***** Text block

Connectionists: CFP: 1st Workshop on Cognitive Information Processing

Masashi Sugiyama sugi at cs.titech.ac.jp
Tue Sep 11 09:57:44 EDT 2007


CALL for PAPERS

1st Workshop on *Cognitive Information Processing*
June 9-10, 2008, Santorini, Greece

http://cip2008.di.uoa.gr

Sponsored by the International Association for Pattern Recogntion (IAPR)
In co-operation with the IEEE Signal Processing Society
and the European Association for Signal Processing (EURASIP)

General Co-Chairs: Prof. Simon Haykin
                            Prof. Sergios Theodoridis

Program Co-Chairs: Prof. Tulay Adali
                             Prof. Eleftherios Kofidis

Plenary Speakers: Prof. Simon Haykin (McMaster University, Canada)
                           Prof. Timo Honkela (Helsinki University of
Technology, Finland)
                           Prof. Jose Principe (University of Florida, U.S.A.)
                           Prof. Ali Sayed (University of California LA, U.S.A)
                           Prof. Bernhard Scholkopf (Max Planck
Institute, Germany)
                           Prof. Naftali Tishby (The Hebrew University, Israel)

Important Dates:
                          Submission of full paper: January 5, 2008
                          Notification of acceptance: March 5, 2008
                          Camera-ready paper: March 31, 2008

-----------------------
Overview
-----------------------
Over the recent years there is an increased need for *Cognitive
Information Processing *(CIP) that extends
the current systems engineering paradigm to one with the ability to
perceive, learn, reason and interact
robustly in open-ended changing environments. Real world problems and
large digital environments (such
as Internet) usually are too complex to be modelled within a limited set
of predifined specifications. Thus,
there will inevitably  be a need for robust decisions and behaviour in
novel situations based on the capability
and knowledge of artificial cognitive systems. Further, there will be
a need for automatic extraction and
organization of meaning, purpose and intentions in interplay with the
environment, beyond current systems,
with  built-in semantic representations and ontologies.

**********

## Stated task A
Present the records from the line containing "Toggle the USD checkbox" through the end of the records, inclusive, as a Markdown table with the columns Number and Line Text. Leave out blank lines and the pictures.
The text and the records have no connection to each other.

***** Recorded data

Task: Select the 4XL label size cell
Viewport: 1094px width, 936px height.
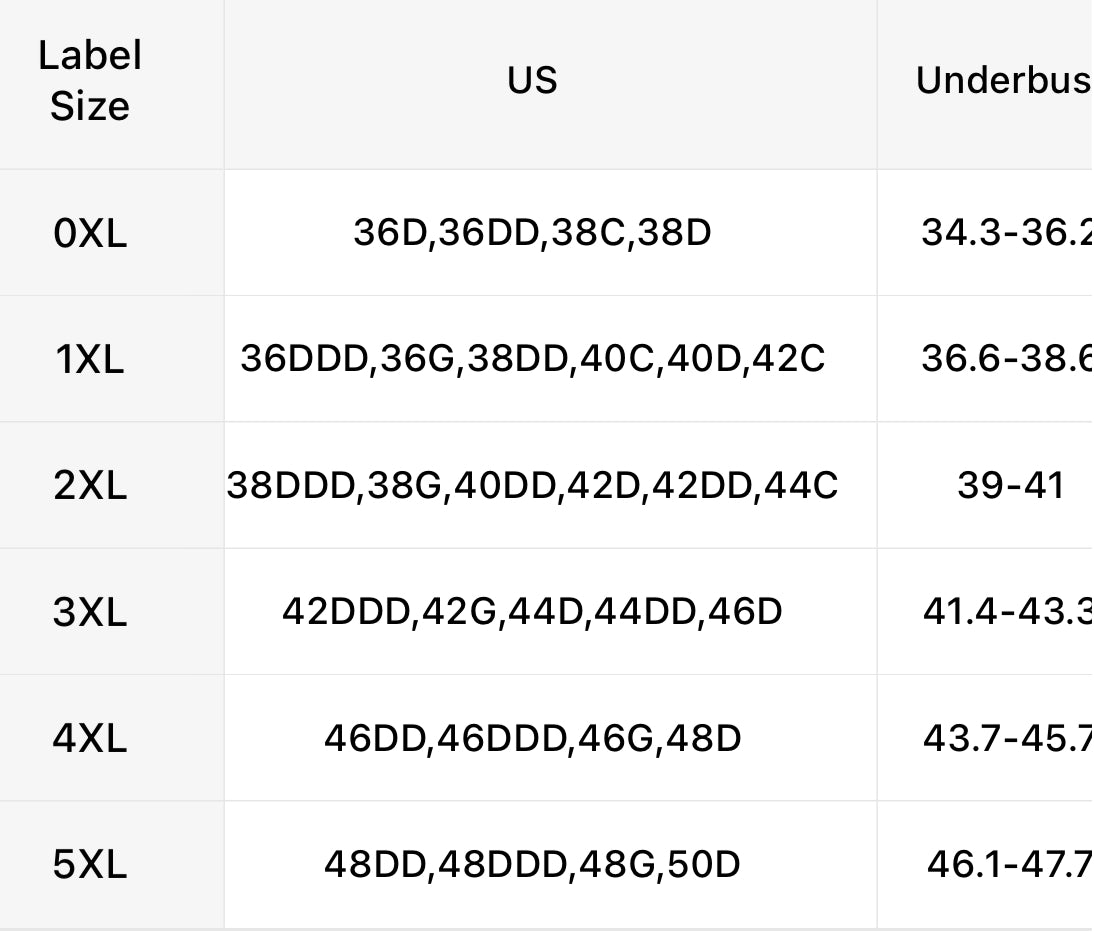Action: [x=90, y=738]
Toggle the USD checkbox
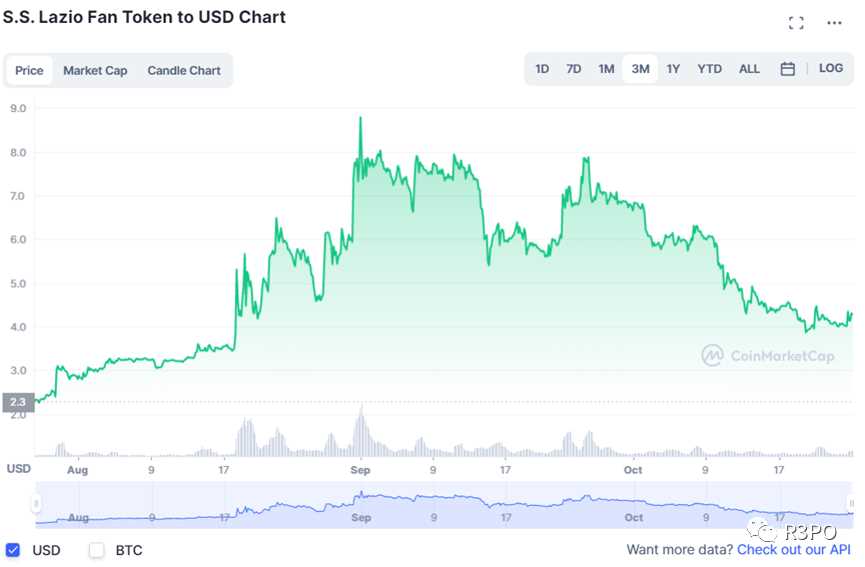Viewport: 865px width, 567px height. pyautogui.click(x=13, y=550)
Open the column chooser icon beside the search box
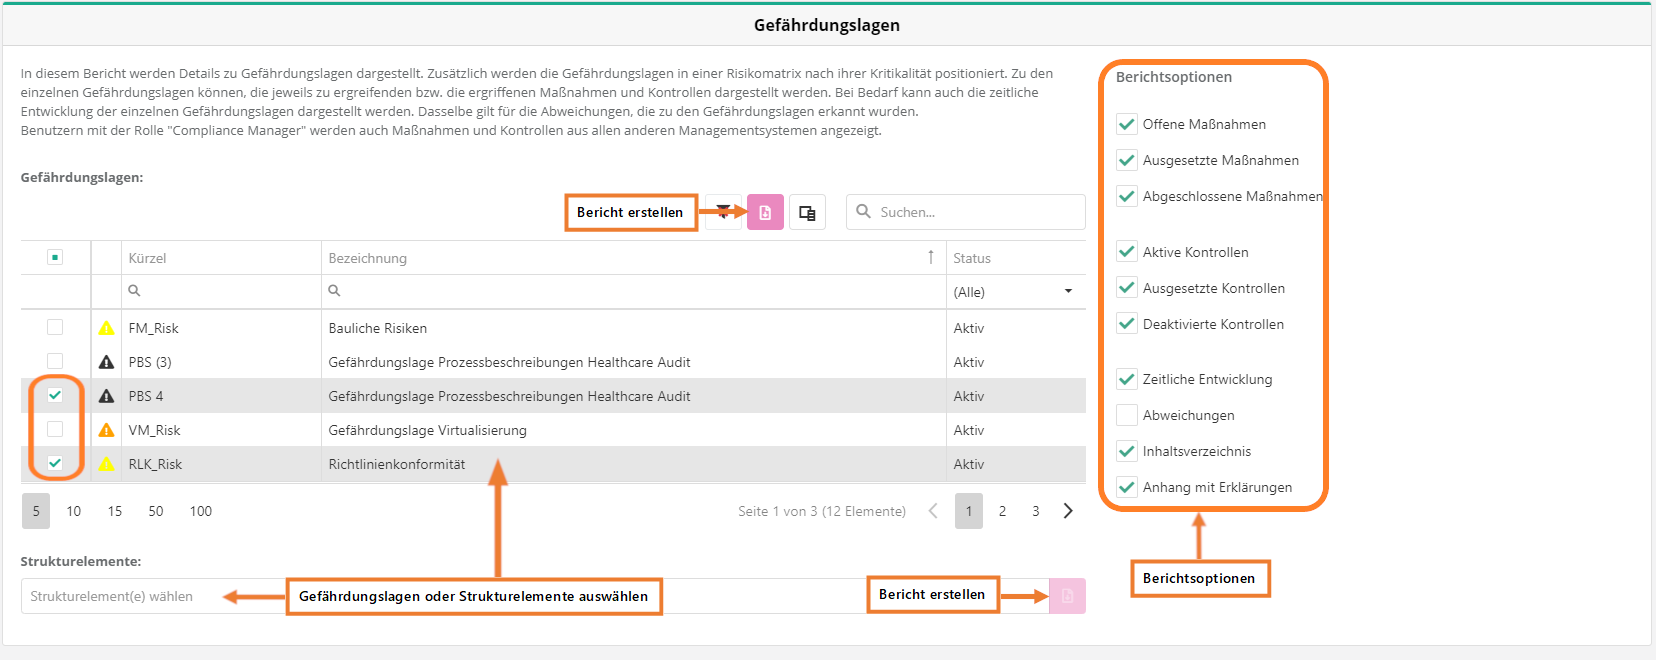The height and width of the screenshot is (660, 1656). [x=807, y=212]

**********

## Stated task B
Based on the workshop call for papers, answer yes or no to each statement and quote the deciding words: (i) The workshop will be held in Santorini, Greece. (ii) The camera-ready paper is due on January 5, 2008. (iii) Prof. Jose Principe is listed with the University of Florida.

## Task answer A
| Number | Line Text |
|---|---|
| 1 | Toggle the USD checkbox |
| 2 | Viewport: 865px width, 567px height. pyautogui.click(x=13, y=550) |
| 3 | Open the column chooser icon beside the search box |
| 4 | The height and width of the screenshot is (660, 1656). [x=807, y=212] |

## Task answer B
(i) Yes: "June 9-10, 2008, Santorini, Greece"
(ii) No: "Camera-ready paper: March 31, 2008"
(iii) Yes: "Prof. Jose Principe (University of Florida, U.S.A.)"